In a survey for dispersers and predators of A. aculeata seeds (A. O. Scariot 1998), the following species were captured: Didelphis albiventris Lund (1840) (white-eared opossum), Nectomys squamipes Brants (1827) (water rat), Cebus apela Linnaeus (1758) (capuchin monkey), and Turdus sp. Linnaeus (1758). As these wild animals are small and not all of them consume the fruits, they were considered as possible dispersers. In South America, the fruits are consumed and the seeds dispersed by Tapirus terrestris Linnaeus (1758) (tapir) (Rumiz 2001) and Tapirus bairdii Gill (1865) (Mesoamerican tapir) (Cortez and Pérez 2010; Olmos 1997), but not always in areas favored for germination.

It is reported, although without a proper confirmation, that fruits are an important food source for Mazama americana Erxleben (1777) (red brocket deer) and M. gouazoubira G. Fischer (von Waldheim) (1814) (brocket deer) (Rivero et al. 2005). Anodorhynchus hyacinthinus Latham (1790) (hyacinth macaw) consumes the nut of the fruit (Silva 2015). Even though it does not effectively contribute to dispersal because it damages the seed, the hyacinth macaw can drop undamaged fruit as it transports them during its flight (Scariot 1998).
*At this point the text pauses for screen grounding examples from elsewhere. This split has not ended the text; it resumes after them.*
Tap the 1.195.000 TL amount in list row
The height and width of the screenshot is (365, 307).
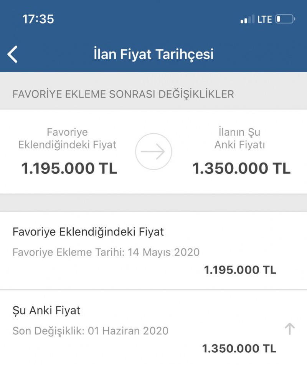pyautogui.click(x=240, y=270)
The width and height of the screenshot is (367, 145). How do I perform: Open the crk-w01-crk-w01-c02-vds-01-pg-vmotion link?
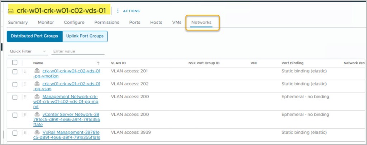[71, 71]
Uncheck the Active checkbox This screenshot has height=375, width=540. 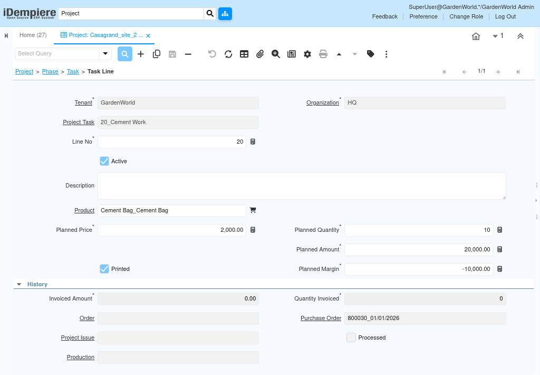click(104, 161)
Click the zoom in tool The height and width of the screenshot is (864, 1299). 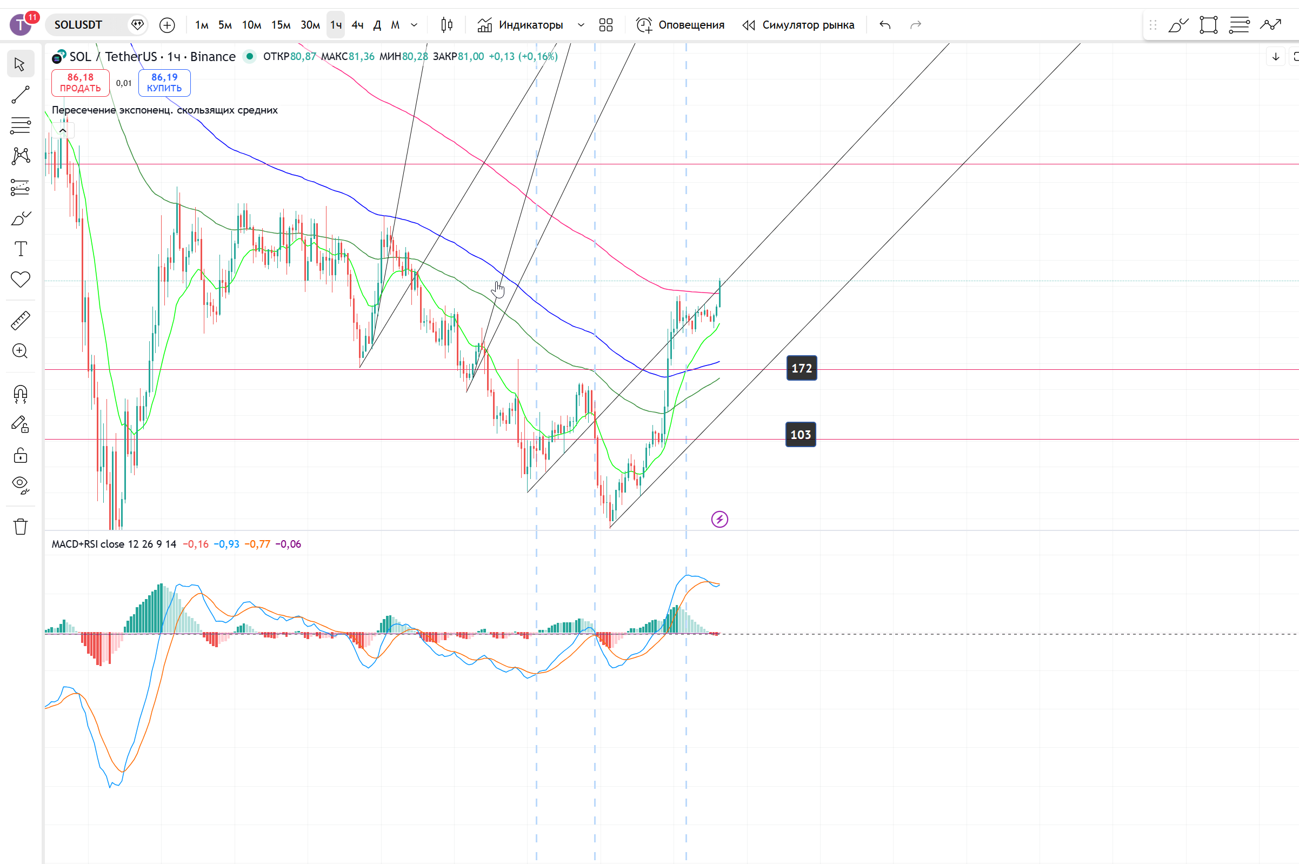click(20, 351)
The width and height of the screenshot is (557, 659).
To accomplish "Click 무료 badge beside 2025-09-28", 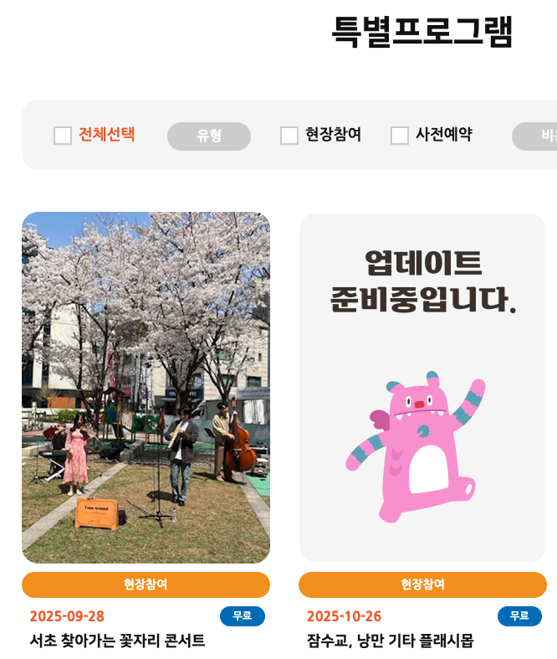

Some animals consume the fleshy fruit without eating the seed, such as Artibeus jamaicensis (bat) (Ortega and Castro-Arellano 2001), Ara ararauna (canindé macaw) (Santos and Ragusa-Netto 2014), Pecari tajacu, and Tayassu pecari (jawbone pecari) (Beck 2006). Wild groups of Cebus libidinosus (capuchin monkey) break the seeds and consume the nuts (Waga et al. 2006).

Local communities modestly commercialize products derived from this species, although they are progressively gaining greater prominence by organizing into cooperatives, among them are the following: Central do Cerrado Produtos Ecossociais, Cooperativa Grande Sertão, and Unidade de Beneficiamento do Coco Macaúba. Cosmetic utilization has developed on an industrial scale, e.g., by manufacture of hair products by companies such as Macaúba Brasil, Lola Cosmetics, and Biodivér.

Fruit of A. aculeata is emerging as promising for biodiesel production and the secondary production of charcoal used in filters for the steel industry. The interest in this species for biodiesel production is justified by its high fruit production, concentration, and quality of oil derived from pulp and nut (Evaristo et al. 2016; Lanes et al. 2016; Lopes et al. 2013; Motoike et al. 2013; Pires et al. 2013).

The palm species is still exploited in an extractive way from the wild, and the collecting of fruits is inefficient. There are also few industries operating, which leads to low productivity of products (Pires et al. 2013). In economic terms, a wide range of applications is described in Supplementary Material—Table S2.